The school’s graduate enrollment is also sliding. It enrolls about 330 graduate students and expects to admit about 150 students this fall, Haugabrook said.

Meanwhile, Wheelock saw its operating expenses outpace revenue by $2.6 million in 2016 and $2.5 million in 2015.

Its endowment has also been shrinking, from $53.9 million in 2015 to $50 million in 2016, according to its financial statements.

It’s unclear how much the sale of the buildings and the restructuring of programs will save the school.

The president’s house, a stately, five-bedroom on Kent Street in Brookline that boasts “if you like to entertain, this is the home for you!” is listed at $3.1 million. The school is also looking to sell its Colchester House in Brookline, a former mansion that was converted to house up to 30 students.

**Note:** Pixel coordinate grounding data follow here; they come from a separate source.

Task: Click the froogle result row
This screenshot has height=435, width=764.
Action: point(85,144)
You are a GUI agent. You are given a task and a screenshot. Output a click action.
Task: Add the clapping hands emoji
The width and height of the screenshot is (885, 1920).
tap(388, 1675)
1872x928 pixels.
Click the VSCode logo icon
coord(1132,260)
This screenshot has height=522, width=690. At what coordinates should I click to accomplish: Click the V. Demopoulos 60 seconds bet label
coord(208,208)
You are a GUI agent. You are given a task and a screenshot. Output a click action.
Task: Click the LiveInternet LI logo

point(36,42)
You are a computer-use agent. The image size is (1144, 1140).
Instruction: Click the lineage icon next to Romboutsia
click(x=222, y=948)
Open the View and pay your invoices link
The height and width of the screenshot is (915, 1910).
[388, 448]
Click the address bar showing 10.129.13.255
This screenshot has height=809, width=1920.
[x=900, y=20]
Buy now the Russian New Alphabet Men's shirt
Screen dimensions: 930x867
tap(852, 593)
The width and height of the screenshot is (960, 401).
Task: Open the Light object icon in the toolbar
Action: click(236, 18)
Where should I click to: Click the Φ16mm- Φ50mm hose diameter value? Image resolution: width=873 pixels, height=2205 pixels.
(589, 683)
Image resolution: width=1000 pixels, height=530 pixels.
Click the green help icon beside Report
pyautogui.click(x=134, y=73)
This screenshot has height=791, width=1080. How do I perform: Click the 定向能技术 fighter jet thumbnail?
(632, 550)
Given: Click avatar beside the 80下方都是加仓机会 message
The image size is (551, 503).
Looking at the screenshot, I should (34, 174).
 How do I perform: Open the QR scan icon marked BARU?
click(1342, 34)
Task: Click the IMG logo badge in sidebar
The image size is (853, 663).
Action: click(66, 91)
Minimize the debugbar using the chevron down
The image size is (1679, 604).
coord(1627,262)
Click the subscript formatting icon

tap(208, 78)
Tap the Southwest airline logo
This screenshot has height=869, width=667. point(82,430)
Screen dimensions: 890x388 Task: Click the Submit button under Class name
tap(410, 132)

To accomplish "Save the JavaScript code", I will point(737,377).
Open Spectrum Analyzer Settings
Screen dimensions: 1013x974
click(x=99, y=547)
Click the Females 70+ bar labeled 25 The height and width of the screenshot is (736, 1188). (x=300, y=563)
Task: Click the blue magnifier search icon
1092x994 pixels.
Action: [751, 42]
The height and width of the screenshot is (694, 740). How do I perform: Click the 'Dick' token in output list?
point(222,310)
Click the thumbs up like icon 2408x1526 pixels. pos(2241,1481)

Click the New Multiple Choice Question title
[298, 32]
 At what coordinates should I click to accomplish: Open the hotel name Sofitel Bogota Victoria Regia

The college is likely to sell the dormitory to a developer and is still assessing the property’s value, said Anne Marie Martorana, Wheelock’s vice president for finance and operations.

But Wheelock no longer needs the 675 beds it currently has for students, Martorana said.

Where Chard, the president, will live after the sale remains uncertain. But Wheelock will honor its commitment to provide housing, Martorana said.

The building sales and financial struggles at Wheelock have caused uncertainty among staff and faculty as concerns grow that the school may lay off employees.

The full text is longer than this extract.